Watson was drafted by the Cleveland Browns in the sixth round with the 206th overall pick in the 2024 NFL draft. He was waived on September 19, 2024, and re-signed to the practice squad. He was promoted to the active roster on October 2.

On August 21, 2025, Watson was placed on injured reserve, ending his 2025 season.

On August 30, 2026, Watson was waived by the Browns as part of final roster cuts and re-signed to the practice squad.
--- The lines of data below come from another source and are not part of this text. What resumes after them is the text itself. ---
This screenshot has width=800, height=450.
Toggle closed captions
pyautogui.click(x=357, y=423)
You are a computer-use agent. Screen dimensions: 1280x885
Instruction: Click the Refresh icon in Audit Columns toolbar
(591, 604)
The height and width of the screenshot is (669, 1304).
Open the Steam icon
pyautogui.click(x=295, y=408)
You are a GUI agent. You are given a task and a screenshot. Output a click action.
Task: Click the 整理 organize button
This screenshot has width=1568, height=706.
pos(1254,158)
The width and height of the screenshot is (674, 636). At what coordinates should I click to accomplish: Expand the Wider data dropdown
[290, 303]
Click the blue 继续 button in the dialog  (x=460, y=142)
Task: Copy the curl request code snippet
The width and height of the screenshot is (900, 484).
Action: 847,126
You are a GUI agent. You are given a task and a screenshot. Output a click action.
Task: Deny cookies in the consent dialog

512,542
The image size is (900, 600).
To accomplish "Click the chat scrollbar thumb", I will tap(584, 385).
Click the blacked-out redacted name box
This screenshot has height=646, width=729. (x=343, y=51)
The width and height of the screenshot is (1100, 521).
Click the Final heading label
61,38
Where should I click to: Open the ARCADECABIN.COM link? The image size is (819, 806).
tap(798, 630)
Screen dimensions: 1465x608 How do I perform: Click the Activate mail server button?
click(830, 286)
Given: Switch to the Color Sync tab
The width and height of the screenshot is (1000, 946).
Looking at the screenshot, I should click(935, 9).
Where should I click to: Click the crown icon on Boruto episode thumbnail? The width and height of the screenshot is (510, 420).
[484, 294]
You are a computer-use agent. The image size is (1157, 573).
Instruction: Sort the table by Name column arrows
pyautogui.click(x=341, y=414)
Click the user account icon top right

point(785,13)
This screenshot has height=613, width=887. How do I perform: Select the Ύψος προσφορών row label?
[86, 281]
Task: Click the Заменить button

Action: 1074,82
On September 12, Watson was elevated from the practice squad.

Pre-draft measurables
| Height | Weight | Arm length | Hand span | Wingspan | 40-yard dash | 10-yard split | 20-yard split | 20-yard shuttle | Three-cone drill | Vertical jump | Broad jump | Bench press |
| 6 ft 2+1⁄4 in (1.89 m) | 233 lb (106 kg) | 32+7⁄8 in (0.84 m) | 9+7⁄8 in (0.25 m) | 6 ft 9 in (2.06 m) | 4.63 s | 1.59 s | 2.70 s | 4.44 s | 7.34 s | 31.0 in (0.79 m) | 9 ft 3 in (2.82 m) | 16 reps |
All values from NFL Combine/Pro Day

==Personal life==
Watson's uncle Harold Morrow played in the NFL as a fullback from 1996 to 2005. His great uncle is Tommie Agee, who played in the NFL as a running back from 1988 to 1994, and won Super Bowls XXVII and XXVIII with the Dallas Cowboys.

On August 15, 2023, Watson was arrested by the Mississippi State University Police Department on suspicion of driving under the influence.